__Exercise description__: Across the data below, count every line where the string "RDSO" appears. Answer with the number alone.

Segment Start: Data for this task

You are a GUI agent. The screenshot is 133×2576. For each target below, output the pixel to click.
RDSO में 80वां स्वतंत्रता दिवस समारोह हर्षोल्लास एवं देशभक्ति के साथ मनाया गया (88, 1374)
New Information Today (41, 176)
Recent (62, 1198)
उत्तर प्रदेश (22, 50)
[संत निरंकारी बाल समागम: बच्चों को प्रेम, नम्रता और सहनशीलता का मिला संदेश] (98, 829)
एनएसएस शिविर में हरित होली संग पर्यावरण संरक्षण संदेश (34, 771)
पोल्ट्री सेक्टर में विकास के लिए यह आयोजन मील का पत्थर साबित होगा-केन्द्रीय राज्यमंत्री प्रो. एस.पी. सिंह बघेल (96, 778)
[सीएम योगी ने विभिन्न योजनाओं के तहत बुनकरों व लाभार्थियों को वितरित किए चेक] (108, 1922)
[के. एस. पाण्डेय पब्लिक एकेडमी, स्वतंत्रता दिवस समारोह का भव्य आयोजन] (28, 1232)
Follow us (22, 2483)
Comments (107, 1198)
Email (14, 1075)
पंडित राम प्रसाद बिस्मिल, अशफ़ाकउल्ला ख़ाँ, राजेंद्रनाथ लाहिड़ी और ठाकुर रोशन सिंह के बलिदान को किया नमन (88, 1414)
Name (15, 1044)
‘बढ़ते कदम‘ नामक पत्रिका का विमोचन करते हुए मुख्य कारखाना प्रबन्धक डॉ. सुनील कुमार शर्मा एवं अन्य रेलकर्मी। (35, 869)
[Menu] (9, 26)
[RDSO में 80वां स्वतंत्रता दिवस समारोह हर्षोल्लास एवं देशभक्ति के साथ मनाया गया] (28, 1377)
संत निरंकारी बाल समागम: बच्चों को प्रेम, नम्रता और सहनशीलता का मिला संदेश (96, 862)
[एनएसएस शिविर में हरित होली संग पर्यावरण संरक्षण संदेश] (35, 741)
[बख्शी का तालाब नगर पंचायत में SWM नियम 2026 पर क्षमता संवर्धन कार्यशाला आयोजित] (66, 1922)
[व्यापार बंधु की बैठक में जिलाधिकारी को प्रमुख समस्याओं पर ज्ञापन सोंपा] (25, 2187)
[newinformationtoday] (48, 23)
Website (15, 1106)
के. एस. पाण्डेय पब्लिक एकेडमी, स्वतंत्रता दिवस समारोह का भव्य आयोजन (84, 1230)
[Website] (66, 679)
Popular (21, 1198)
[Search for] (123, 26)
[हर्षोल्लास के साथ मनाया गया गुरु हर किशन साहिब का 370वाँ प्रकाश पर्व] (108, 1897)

Segment End: Data for this task

__Response box__: 2